Infrastructure routière: Quand le Bitume défie les pluies à Bamenda
Sous un ciel pluvieux dans la région du Nord-Ouest, le projet de construction de la traversée urbaine en deux fois deux voies entre dans une phase charnière, avec un taux de réalisation de 26,09% au 2 mai 2026, malgré des intempéries de plus en plus fréquentes.
À Bamenda, le ballet des engins de génie civil ne faiblit pas, malgré des fortes précipitations de plus en plus fréquentes qui s’abattent sur la ville. Le projet de construction de la traversée urbaine en deux fois deux voie prend progressivement forme et entre dans sa phase charnière, affichant un taux de réalisation de 26,09% au 2 mai 2026, grâce aux prouesses techniques de l’entreprise BUN ‘S qui maintient la cadence sur le chantier. Entre boue, défis techniques et libération des emprises, il faut de la ténacité pour transformer le visage d’une cité aussi dynamique que Bamenda. Sur le terrain, l’odeur du bitume frais se mêle à celle de la terre humide. Ici, le projet qui est une réalité physique, s’étire sur un linéaire de 6,5 kilomètres. Cet important projet qui est crucial pour la fluidité du trafic et le rayonnement économique de la ville, franchit peu à peu les étapes, malgré une météo de plus en lus capricieuse.
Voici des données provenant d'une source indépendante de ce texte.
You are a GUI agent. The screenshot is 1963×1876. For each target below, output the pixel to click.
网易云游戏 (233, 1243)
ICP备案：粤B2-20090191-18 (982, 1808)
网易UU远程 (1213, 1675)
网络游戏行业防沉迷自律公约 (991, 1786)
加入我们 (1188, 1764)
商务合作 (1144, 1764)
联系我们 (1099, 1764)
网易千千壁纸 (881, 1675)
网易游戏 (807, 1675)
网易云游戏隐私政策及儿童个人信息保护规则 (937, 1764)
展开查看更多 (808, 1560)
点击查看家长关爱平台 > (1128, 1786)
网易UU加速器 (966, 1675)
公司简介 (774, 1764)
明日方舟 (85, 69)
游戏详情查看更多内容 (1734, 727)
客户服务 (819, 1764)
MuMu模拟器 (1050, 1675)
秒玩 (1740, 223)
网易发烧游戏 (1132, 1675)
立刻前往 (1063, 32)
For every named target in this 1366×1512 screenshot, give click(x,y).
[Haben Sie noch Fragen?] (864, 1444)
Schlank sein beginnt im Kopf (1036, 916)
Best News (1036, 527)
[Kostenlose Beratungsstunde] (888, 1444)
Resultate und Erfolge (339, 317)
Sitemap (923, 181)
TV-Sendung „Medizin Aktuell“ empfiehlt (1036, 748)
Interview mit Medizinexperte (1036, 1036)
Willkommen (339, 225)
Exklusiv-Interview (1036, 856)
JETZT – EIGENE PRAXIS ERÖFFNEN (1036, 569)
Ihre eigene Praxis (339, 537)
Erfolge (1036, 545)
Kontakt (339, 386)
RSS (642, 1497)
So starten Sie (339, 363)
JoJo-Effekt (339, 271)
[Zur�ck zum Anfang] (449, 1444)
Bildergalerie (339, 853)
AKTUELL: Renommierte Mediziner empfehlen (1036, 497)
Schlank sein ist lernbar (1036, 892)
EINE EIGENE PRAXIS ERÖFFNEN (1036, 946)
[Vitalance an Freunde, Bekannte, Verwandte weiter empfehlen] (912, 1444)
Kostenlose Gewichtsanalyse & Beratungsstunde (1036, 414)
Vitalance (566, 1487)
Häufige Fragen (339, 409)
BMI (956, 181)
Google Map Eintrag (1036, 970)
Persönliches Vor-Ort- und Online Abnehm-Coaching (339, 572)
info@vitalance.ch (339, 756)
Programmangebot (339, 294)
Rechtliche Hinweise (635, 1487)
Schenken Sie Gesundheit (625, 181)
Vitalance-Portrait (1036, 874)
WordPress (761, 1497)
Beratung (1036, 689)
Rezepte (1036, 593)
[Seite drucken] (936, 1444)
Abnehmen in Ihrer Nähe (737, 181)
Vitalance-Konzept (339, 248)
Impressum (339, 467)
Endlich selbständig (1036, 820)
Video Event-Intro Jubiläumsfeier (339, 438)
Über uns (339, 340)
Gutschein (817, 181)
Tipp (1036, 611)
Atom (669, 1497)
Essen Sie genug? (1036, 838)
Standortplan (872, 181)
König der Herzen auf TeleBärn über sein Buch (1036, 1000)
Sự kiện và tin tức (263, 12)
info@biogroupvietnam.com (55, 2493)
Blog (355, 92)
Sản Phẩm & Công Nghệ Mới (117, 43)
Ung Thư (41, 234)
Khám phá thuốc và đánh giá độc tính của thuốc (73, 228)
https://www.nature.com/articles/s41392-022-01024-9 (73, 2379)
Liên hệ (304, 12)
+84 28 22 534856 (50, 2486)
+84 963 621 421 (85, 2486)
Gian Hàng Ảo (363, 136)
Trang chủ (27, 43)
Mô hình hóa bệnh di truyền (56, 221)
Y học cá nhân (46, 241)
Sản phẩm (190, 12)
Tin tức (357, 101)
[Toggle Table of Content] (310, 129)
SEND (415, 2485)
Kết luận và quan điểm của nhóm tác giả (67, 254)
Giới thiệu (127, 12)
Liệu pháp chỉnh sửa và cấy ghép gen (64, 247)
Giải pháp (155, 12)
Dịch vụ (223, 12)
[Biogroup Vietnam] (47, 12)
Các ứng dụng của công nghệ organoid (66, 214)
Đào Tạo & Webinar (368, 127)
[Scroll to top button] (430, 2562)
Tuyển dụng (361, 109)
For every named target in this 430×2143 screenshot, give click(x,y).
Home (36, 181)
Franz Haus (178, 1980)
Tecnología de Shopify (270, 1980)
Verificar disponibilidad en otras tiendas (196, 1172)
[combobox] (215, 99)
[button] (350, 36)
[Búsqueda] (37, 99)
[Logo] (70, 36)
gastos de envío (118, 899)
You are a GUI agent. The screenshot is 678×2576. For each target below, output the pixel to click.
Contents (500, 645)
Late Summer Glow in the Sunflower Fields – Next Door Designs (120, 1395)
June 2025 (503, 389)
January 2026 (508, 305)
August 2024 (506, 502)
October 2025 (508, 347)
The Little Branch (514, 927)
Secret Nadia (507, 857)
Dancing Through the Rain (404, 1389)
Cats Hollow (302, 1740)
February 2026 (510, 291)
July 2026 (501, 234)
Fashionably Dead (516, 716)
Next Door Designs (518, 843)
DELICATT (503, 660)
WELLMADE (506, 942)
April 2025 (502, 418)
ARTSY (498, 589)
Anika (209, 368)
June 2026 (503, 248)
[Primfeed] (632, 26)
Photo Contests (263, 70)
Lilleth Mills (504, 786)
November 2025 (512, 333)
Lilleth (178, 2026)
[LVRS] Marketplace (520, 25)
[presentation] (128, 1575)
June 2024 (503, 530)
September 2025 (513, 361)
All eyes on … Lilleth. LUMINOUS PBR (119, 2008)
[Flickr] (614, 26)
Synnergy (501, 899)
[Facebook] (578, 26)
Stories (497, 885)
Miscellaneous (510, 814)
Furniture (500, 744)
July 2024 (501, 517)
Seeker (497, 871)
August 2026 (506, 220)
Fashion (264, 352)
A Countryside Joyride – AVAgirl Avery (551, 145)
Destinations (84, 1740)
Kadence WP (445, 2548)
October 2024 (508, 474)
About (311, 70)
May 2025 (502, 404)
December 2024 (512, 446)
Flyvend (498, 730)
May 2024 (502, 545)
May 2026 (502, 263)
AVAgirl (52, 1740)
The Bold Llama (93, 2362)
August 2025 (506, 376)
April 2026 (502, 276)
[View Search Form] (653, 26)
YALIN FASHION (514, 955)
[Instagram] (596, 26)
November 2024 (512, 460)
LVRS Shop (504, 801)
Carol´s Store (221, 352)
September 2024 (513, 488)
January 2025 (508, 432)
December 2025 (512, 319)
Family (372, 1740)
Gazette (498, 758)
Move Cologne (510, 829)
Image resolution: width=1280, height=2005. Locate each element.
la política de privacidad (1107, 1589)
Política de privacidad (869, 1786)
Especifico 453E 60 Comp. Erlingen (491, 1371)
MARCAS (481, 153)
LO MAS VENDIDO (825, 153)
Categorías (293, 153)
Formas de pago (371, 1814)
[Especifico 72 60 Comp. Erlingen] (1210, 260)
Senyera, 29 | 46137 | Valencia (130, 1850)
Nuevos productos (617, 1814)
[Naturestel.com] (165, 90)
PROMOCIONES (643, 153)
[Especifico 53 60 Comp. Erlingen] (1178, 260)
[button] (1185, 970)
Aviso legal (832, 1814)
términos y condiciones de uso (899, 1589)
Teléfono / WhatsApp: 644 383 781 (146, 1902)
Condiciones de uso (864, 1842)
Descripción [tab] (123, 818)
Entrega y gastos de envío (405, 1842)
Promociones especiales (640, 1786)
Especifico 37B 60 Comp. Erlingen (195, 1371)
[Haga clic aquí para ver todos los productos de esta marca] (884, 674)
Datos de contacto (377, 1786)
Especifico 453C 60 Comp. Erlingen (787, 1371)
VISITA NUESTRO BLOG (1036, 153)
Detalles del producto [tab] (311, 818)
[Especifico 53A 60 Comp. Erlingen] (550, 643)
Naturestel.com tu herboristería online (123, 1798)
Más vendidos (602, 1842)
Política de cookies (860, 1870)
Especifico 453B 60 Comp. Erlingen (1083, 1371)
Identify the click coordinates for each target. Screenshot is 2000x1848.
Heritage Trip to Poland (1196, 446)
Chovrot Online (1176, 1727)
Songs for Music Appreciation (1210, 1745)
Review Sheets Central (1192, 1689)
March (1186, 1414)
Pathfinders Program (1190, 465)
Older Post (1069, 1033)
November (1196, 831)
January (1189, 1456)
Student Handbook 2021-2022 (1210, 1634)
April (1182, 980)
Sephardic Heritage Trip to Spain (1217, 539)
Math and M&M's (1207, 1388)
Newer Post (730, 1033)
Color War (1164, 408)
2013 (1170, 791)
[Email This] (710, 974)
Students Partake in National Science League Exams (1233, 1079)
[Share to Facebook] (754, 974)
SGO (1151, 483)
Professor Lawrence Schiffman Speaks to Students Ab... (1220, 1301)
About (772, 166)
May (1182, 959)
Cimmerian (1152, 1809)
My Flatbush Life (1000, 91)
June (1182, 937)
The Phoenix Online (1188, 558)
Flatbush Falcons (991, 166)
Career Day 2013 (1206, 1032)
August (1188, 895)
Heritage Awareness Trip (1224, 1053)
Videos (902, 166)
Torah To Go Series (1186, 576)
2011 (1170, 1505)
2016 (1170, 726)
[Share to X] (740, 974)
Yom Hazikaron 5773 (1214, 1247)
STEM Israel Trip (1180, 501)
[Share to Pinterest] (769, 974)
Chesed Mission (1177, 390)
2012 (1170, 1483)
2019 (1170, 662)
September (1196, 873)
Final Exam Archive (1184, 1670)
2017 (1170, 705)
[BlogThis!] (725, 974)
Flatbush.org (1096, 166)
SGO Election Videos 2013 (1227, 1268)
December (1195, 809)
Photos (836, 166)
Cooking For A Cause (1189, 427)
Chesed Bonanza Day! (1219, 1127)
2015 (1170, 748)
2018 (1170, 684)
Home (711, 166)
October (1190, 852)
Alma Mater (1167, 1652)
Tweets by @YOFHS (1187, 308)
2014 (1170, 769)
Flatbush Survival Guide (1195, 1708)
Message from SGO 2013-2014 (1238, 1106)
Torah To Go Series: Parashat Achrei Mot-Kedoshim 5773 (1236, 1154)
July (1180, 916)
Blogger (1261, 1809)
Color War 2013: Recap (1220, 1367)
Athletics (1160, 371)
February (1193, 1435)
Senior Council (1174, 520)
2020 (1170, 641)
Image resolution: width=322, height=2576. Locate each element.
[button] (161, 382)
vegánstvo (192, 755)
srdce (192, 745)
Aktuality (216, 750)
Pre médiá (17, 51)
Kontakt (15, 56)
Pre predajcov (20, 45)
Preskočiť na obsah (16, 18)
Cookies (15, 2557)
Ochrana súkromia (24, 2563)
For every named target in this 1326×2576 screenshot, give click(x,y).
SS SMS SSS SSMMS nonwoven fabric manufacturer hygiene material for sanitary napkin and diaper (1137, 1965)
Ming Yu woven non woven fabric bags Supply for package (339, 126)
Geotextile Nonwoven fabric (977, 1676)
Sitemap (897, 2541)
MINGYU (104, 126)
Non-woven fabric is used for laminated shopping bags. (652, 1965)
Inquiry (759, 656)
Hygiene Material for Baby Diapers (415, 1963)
Le récapitulatif du 02 mai 2026 fait par la mission de contrôle des travaux sur le chantier de la traversée urbaine à Bamenda, affiche un taux de réalisation de 26,09%. Si ce pourcentage peut sembler modeste aux yeux d’un citoyen lambda, il cache une réalité technique complexe, car l’installation du chantier, véritable ossature du projet, est déjà exécutée à 54%, garantissant une base logistique solide pour la suite des travaux. Malgré l’obstacle majeur qu’est la météo, les terrassements généraux qui constituent l’épine dorsale de la route, ont été rendus particulièrement ardus par les précipitations records au mois d’avril. Pourtant, les équipes ont réussi l’exploit de traiter 4,4 kilomètres de terrassement. À noter que sur le front de la chaussée, l’évolution est palpable avec la couche de forme qui est désormais en place sur 2,5km, tandis que la plateforme de la route est prête sur 2,1km. Plus en profondeur, la couche de fondation a déjà été stabilisée sur 1,9km.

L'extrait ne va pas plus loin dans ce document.